The Director rejected the argument that Truesdail's proposal should be deemed nonresponsive because of Truesdail's failure to answer the questions on the ODF:

[DPP's] standard practice concerning the responsiveness of a proposal includes a thorough review by [DPP's] Proposal Review Unit to ensure that the proposal contains all required standard forms, including the ODF. In the event a proposal contains no ODF or contains an incomplete ODF, [DPP] policy, procedure and practice is to determine if the bidder has filed an ODF form within the prior six months. This search is conducted because N.J.S.A. 52:25-24.2 expressly requires submission of complete ownership information prior to or accompanying a submitted proposal, and because [DPP] seeks to accept rather than disqualify proposals it has solicited.

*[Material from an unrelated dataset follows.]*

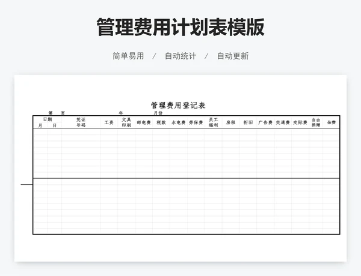Select the 凭证号码 column header
Screen dimensions: 361x276
click(x=81, y=122)
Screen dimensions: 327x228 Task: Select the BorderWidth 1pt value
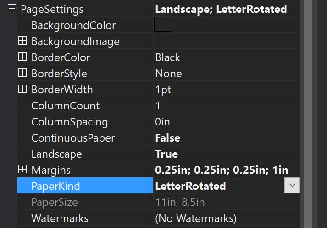click(x=163, y=90)
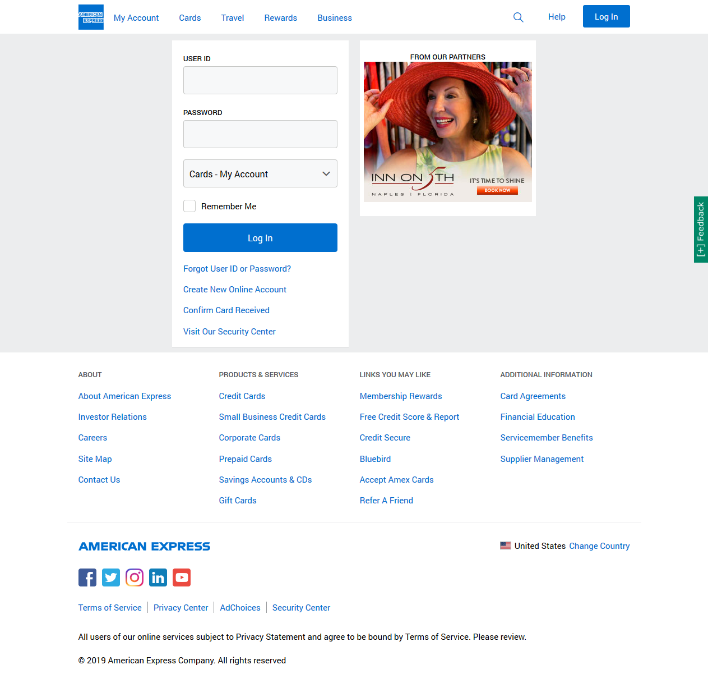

The ODF [Truesdail] submitted with its proposal for the prior, failed procurement effort for the subject T2813 contract was fully completed. . . . This previously submitted ODF, signed and dated August 2, 2011, was deemed by the Proposal Review Unit to be complementary and curative of the unchecked questions contained in Truesdail's proposal for the current procurement. Finding this determination to be consistent with [the DPP's] standard policy, procedure and practice, and in light of Truesdail's subsequent affirmation of the continuing accuracy of the five "No" responses indicated on its prior ODF, I find that the absence of checkmarks to the right of the five questions posed on page two of the ODF submitted with [Truesdail's] proposal in response to RFP 12-X-22361, does not constitute cause to declare Truesdail's proposal non-responsive and ineligible for contract award.

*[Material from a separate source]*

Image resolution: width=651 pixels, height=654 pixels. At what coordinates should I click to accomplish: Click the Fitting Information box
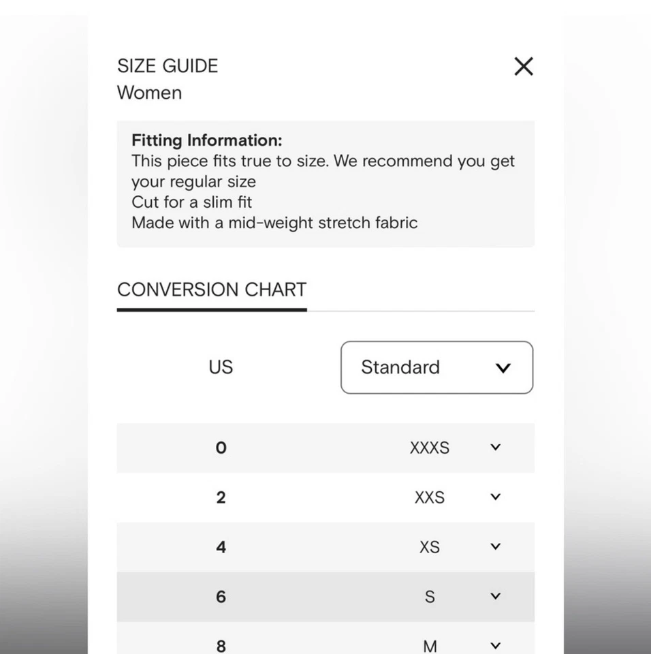[326, 184]
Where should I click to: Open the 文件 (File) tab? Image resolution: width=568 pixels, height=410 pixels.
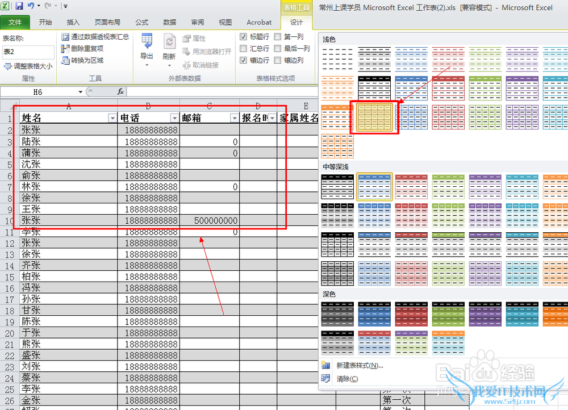pos(15,22)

Additionally, this office has in past final agency decisions concluded that the five questions at issue, though they are presented on page two of the ODF, are not part of or integral to the disclosure of ownership information required by N.J.S.A. 52:25-24.2, and thus an unclear or non-response to them is subject to remedy post-bid opening. . . . [T]he statute does not mention or require submission of information responsive to the five questions at issue here.

We are in accord with the Director's reasoning. We discern no impropriety in the Director having raised the issue of HFL's compliance with N.J.S.A. 52:25-24.2 sua sponte. On the contrary, DPP is charged with fulfilling its statutory duties, which includes ensuring compliance with N.J.S.A. 52:25-24.2. Having determined that HFL violated this provision, the Director properly treated HFL's bid as nonresponsive. Thus, the DPP's decision to carry out its legislative mandate cannot reasonably be characterized as favoritism. It is also worth reiterating that the DPP initially awarded the contract to HFL before any deficiencies in its bid proposal came to light, which militates against any claim that the DPP was biased against HFL.

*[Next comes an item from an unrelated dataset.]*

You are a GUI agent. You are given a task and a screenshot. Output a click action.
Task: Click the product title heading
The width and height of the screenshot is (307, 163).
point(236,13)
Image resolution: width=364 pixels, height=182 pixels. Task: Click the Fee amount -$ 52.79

Nor do we discern any other basis for HFL's claim of the appearance of favoritism. While Truesdail did not answer the five questions on the ODF submitted with its bid, Truesdail did answer the same questions for the prior failed procurement of the same contract approximately four months earlier, and confirmed to the DPP that its answers were still accurate. As the Director noted in her final agency decision, it is the DPP's standard policy to check its records to determine whether a bidder has submitted a completed ODF within the previous six months. This policy is consistent with the requirement of N.J.S.A. 52:25-24.2 that the bidder submit the required ownership information "prior to" or "accompanying" a submitted proposal. Moreover, the ODF stated that "[i]f this form has previously been submitted to the Purchase Bureau in connection with another bid, indicate changes, if any, where appropriate." Furthermore, in Schlumberger, supra, we allowed the bidder to clarify the ownership information submitted with its bid proposal in part because it had recently supplied the correct information to the municipality. 252 N.J.Super. at 207. And, no statutory provision requires answers to these five questions to be submitted with the bid. Rather, the information requested by the questionnaire has been "deem[ed] desirable" by DPP pursuant to N.J.S.A. 52:25-24.1. For all these reasons, we conclude that the DPP properly relied on the answers on Truesdail's previously submitted ODF.

Finally, we do not find that the DPP's ex parte communications with Truesdail, for the purpose of confirming that Truesdail's previous answers to the ODF questions were still accurate, created an appearance of favoritism. DPP also engaged in ex parte communications with HFL following Truesdail's protest, seeking clarification on the conflicting ownership information that HFL submitted. Therefore, there is no basis in the record for the claim that the parties were treated in an unequal or unfair manner.